Three members of the Beverly Hills Unified School District (BHUSD) Board of Education were served with a notice of intention to circulate a recall petition at the Dec. 13 meeting. Board President Noah Margo, Vice President Amanda Stern, and Mary Wells each received a notice from proponents of the recall, who are reportedly advocates for former high school wrestling coach, Ryan Faintich. Faintich was fired in November by Superintendent Dr. Michael Bregy after video surveillance footage surfaced that showed him pushing another student on campus. Since then, the board has heard testimony from dozens of outspoken Faintich supporters at its last two board meetings, asking that his termination be reconsidered. Newly installed Judy Manouchehri and board member Rachelle Marcus, who was reinstalled for her second term that night, did not receive a notice.
In an exclusive statement for the Courier, the district provided this response:
“On the 13th of December, three trustees, Mr. Noah Margo, Dr. Amanda Stern and Mrs. Mary Wells, received a Notice of Intent to Circulate a Recall Petition. The Notice specified the reasons for circulation of the Petition and the reasons were common for a Notice. The procedure for initiating a recall of an elected official is set forth in the state’s Elections Code. Based on information from the Los Angeles County Registrar-Recorder/County Clerk regarding a potential 2021 Special Standalone Election, a special election related to a recall would approximately cost the Beverly Hills Unified School District upwards of $500, 000 of taxpayer money. Should a recall election be successful, the District may be required to hold another special election that would incur an approximate cost upwards of $500,000, for a total of $1,000,000 of taxpayer money.”
As stated in California Elections Code 11006, “proponents begin the recall of an elective officer, including any officer appointed in lieu of election or to fill a vacancy, by the service, filing and publication or posting of a notice of intention to circulate a recall petition.” According to California law, if the voting population is less than 50,000, the number of signatures required for a recall petition is 20%. In Beverly Hills, where there are roughly 21,000 registered voters, proponents must gather about 4,200 valid signatures.
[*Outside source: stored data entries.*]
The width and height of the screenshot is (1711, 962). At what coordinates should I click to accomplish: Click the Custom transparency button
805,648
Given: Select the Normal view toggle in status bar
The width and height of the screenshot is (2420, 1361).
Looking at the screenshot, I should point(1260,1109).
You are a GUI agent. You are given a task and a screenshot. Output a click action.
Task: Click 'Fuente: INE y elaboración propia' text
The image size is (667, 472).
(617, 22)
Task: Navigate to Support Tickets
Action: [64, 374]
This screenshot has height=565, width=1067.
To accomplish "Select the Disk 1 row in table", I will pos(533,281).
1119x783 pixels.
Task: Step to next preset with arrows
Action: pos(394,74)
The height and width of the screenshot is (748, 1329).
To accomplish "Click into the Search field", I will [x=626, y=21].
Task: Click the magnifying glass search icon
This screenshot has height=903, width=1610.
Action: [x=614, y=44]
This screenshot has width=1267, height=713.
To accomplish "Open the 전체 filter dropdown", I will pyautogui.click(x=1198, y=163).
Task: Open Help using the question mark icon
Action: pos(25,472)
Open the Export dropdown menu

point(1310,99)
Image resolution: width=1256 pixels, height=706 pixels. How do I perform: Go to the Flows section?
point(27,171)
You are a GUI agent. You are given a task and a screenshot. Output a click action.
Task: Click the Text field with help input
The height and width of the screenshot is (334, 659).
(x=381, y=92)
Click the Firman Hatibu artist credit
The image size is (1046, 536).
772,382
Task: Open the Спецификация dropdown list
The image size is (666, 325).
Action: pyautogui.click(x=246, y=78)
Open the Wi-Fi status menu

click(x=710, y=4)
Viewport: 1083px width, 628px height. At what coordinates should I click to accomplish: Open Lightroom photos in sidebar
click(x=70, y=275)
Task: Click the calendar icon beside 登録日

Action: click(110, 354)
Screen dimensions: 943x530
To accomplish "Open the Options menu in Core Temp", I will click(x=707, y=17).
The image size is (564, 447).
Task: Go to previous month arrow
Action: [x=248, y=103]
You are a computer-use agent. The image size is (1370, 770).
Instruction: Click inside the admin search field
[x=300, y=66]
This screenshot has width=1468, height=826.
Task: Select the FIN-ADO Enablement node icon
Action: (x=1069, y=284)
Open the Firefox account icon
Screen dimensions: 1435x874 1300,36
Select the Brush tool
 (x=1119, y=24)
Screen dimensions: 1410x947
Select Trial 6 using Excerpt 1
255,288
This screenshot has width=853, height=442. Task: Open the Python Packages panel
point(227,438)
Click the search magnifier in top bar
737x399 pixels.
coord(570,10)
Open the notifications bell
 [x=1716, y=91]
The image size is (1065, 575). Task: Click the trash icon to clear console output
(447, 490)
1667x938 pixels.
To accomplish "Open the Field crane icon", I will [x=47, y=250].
“BHUSD values and respects all of our community members and The Board of Education has gone to great lengths to ensure that every individual who desires to speak has been heard,” Dr. Bregy said regarding the incident with Faintich and subsequent public outcry. “The Board of Education is permitted to limit Public Comment time to 20 minutes per topic and remove ceded time. Instead of doing this, they have listened to over 4 hours of public comment over the last month on this single subject and have taken this matter under extensive consideration. The ongoing grandstanding, all in the name of defending an adult who initiated blatant aggressive and physical contact toward a student, has garnered no change in the decision by the Superintendent.”